A treading floor section (L101, L102) consisted of a thick layer of coarsely dressed stones (thickness c. 0.4 m), superposed by another layer of smaller flat and round stones. Gray plaster was applied to the upper layer and served as foundation for different-sized industrial tesserae (small 2.5 × 2.5 cm, large 3.5 × 6.0 cm). Due to the deteriorated condition of the floor no tesserae were in situ, but rather scattered in abundance on the floor and its vicinity.

 

The collecting vat (L107; bottom diam. 2.7 m; depth 1.55 m; Fig. 3) was to the west of the treading floor, which abutted the wall that enclosed it. The vat was circular and shaped like an inverted truncated cone. Its western side was not preserved and its upper diameter could not be measured. The wall on the eastern side of the vat was excellently preserved (W201; width 0.5 m; height 1.55 m) and on its western side, the wall (W202; up to 0.3 m wide; preserved to max. c. 0.8 m high; Fig. 4) was poorly preserved. The walls, somewhat slanting outward, were built of debesh coated with pink-white plaster that was applied to an intermediate layer of potsherds in secondary use. The foundation trench of W202 (max. width 0.5 m), which was excavated into the hamra soil, could be discerned in the northern section of the excavation.
 

Next to the demolished wall in the southeastern side of the vat, a pillar of debesh (diam. 0.9 m) protruded c. 0.3 m toward the center. Its function is unknown, although it may have been a step for descending into the collecting vat.
The floor of the vat was paved with a well preserved industrial mosaic, except for a disturbed section and stone collapse near W202 (1.0 × 1.1 m; Fig. 5). The size of the tesserae varied, but on average they were smaller than those of the treading floor. The mosaic was not decorated and the tesserae were set at random, except for two places: along the walls where the floor abutted them, the tesserae were arranged in three rows and around the pillar––in four rows. It indicates that the pillar belonged to the original construction phase of the winepress and the installation of the mosaic.
 

Severe damage by modern infrastructures precluded the joining of the treading floor to the collecting vat. A connection most probably existed where the modern sewer pipe was laid and damaged the treading floor, W201 and the side of the vat. Once the installation was no longer used, it was filled with debris and refuse.

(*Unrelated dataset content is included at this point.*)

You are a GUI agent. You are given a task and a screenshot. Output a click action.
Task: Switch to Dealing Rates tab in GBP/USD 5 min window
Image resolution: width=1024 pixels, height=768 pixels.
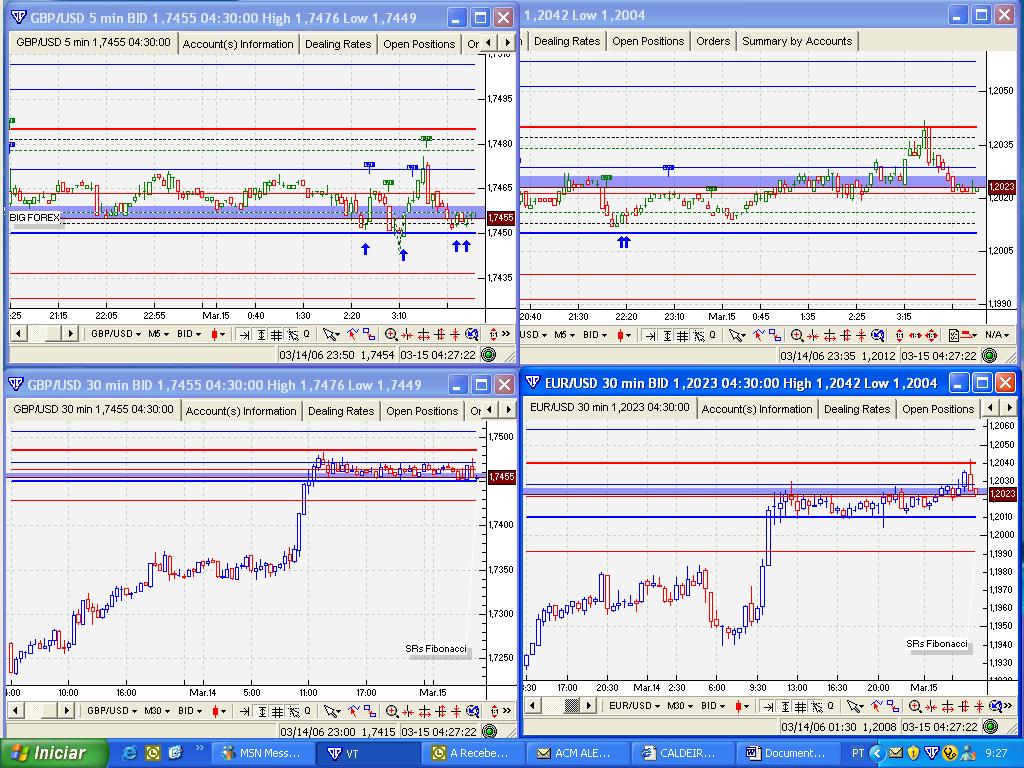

The finds on the treading floor and in the collecting vat included a few fragments of jars and bowls, dating to the fifth–sixth centuries CE. A few animal bones that could not be identified were found, as well as a raw glass chunk.

 

The discovery of this winepress supplements our knowledge with regard to industrial production, including the production of wine during antiquity in the Petah Tiqwa region. Similar winepresses were excavated by J. Kaplan and R. Cohen in 1963, at Fajja in Petah Tiqwa. The three winepresses included treading floors and collecting vats paved with tesserae that were arranged in a circular pattern (The New Encyclopedia of Archaeological Excavations in the Holy Land 2, 1993:444–445). The excavators dated the installations to the Roman period. Other similar and complex winepresses from the region were excavated in Kefar Sirkin and Mazor (Sidi, Amit and ‘Ad, ‘Atiqot 44:253). These two well-reserved winepresses aid in reconstructing the plan of the Mahane Yehuda winepress. Both have a treading floor, recess for the installation of a screw press, semicircular niches and a circular collecting vat. Another very complex winepress, in an excellent state of preservation, was excavated in Petah Tiqwa by S. Gudovitch (unpublished; per. comm.). 

 

The ceramic finds included body fragments and rims of jars, similar to those from Kefar Sirkin, which the excavators dated from the end of the fifth century until the seventh century CE. The rim of a jar that dated to no earlier than the end of the seventh century CE probably represented the last phase when the winepress was used or when it became a refuse pit. During the Byzantine period the wine from the Land of Israel and especially that of the Sharon region was a highly prized commodity that was marketed throughout the Byzantine Empire. With the Arab conquest and the ban on drinking alcoholic beverages, the use of winepresses declined and the wine industry ceased to exist. New studies have shown that the transition occurred in two phases, the first toward the end of the Byzantine period and the second, a short time after the Arab conquest, during the eighth–ninth centuries CE.